WHAT YOU ARE ASKED TO DO: Nothing may be left out or changed. Print every entry.

Collected data entries:
══════

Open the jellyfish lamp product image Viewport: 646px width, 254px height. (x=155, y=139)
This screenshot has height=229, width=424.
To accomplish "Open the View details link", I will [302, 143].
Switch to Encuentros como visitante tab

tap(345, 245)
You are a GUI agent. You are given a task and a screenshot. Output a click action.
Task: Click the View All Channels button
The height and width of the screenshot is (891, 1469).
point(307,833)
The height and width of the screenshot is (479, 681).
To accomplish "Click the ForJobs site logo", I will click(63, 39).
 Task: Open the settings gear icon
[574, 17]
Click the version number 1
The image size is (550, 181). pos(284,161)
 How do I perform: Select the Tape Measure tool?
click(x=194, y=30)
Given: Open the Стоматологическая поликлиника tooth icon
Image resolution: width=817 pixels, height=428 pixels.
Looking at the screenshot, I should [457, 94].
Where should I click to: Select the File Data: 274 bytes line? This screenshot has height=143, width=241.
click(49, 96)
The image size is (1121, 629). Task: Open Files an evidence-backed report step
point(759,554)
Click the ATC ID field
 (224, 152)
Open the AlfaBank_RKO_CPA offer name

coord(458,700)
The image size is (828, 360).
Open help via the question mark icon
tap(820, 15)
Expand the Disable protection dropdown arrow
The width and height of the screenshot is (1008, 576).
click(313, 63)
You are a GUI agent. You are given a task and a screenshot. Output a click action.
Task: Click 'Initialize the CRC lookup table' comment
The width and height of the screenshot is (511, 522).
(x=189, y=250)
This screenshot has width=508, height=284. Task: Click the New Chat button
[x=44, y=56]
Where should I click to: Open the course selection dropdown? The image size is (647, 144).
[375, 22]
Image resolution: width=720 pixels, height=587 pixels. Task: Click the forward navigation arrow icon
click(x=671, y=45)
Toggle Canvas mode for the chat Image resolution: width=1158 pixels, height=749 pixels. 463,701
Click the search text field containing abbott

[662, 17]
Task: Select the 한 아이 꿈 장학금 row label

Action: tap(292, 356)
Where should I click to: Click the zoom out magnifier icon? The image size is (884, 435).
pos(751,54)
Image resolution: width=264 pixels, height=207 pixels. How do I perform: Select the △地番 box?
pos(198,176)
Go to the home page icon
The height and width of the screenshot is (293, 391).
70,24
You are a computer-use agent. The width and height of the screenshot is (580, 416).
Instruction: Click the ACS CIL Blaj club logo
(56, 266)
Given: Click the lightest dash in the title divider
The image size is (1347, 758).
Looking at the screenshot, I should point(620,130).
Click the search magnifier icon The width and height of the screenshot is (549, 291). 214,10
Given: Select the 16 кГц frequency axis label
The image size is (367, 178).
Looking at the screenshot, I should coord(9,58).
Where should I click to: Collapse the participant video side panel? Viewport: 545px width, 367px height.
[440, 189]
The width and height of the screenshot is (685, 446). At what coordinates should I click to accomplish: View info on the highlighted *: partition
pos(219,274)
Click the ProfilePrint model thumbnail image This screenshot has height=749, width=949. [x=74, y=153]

══════

YOUR RESPONSE:
Open the jellyfish lamp product image Viewport: 646px width, 254px height. (x=155, y=139)
This screenshot has height=229, width=424.
To accomplish "Open the View details link", I will [302, 143].
Switch to Encuentros como visitante tab

tap(345, 245)
You are a GUI agent. You are given a task and a screenshot. Output a click action.
Task: Click the View All Channels button
The height and width of the screenshot is (891, 1469).
point(307,833)
The height and width of the screenshot is (479, 681).
To accomplish "Click the ForJobs site logo", I will click(63, 39).
 Task: Open the settings gear icon
[574, 17]
Click the version number 1
The image size is (550, 181). pos(284,161)
 How do I perform: Select the Tape Measure tool?
click(x=194, y=30)
Given: Open the Стоматологическая поликлиника tooth icon
Image resolution: width=817 pixels, height=428 pixels.
Looking at the screenshot, I should [457, 94].
Where should I click to: Select the File Data: 274 bytes line? This screenshot has height=143, width=241.
click(49, 96)
The image size is (1121, 629). Task: Open Files an evidence-backed report step
point(759,554)
Click the ATC ID field
 (224, 152)
Open the AlfaBank_RKO_CPA offer name

coord(458,700)
The image size is (828, 360).
Open help via the question mark icon
tap(820, 15)
Expand the Disable protection dropdown arrow
The width and height of the screenshot is (1008, 576).
click(313, 63)
You are a GUI agent. You are given a task and a screenshot. Output a click action.
Task: Click 'Initialize the CRC lookup table' comment
The width and height of the screenshot is (511, 522).
(x=189, y=250)
This screenshot has width=508, height=284. Task: Click the New Chat button
[x=44, y=56]
Where should I click to: Open the course selection dropdown? The image size is (647, 144).
[375, 22]
Image resolution: width=720 pixels, height=587 pixels. Task: Click the forward navigation arrow icon
click(x=671, y=45)
Toggle Canvas mode for the chat Image resolution: width=1158 pixels, height=749 pixels. 463,701
Click the search text field containing abbott

[662, 17]
Task: Select the 한 아이 꿈 장학금 row label

Action: tap(292, 356)
Where should I click to: Click the zoom out magnifier icon? The image size is (884, 435).
pos(751,54)
Image resolution: width=264 pixels, height=207 pixels. How do I perform: Select the △地番 box?
pos(198,176)
Go to the home page icon
The height and width of the screenshot is (293, 391).
70,24
You are a computer-use agent. The width and height of the screenshot is (580, 416).
Instruction: Click the ACS CIL Blaj club logo
(56, 266)
Given: Click the lightest dash in the title divider
The image size is (1347, 758).
Looking at the screenshot, I should point(620,130).
Click the search magnifier icon The width and height of the screenshot is (549, 291). 214,10
Given: Select the 16 кГц frequency axis label
The image size is (367, 178).
Looking at the screenshot, I should coord(9,58).
Where should I click to: Collapse the participant video side panel? Viewport: 545px width, 367px height.
[440, 189]
The width and height of the screenshot is (685, 446). At what coordinates should I click to accomplish: View info on the highlighted *: partition
pos(219,274)
Click the ProfilePrint model thumbnail image This screenshot has height=749, width=949. [x=74, y=153]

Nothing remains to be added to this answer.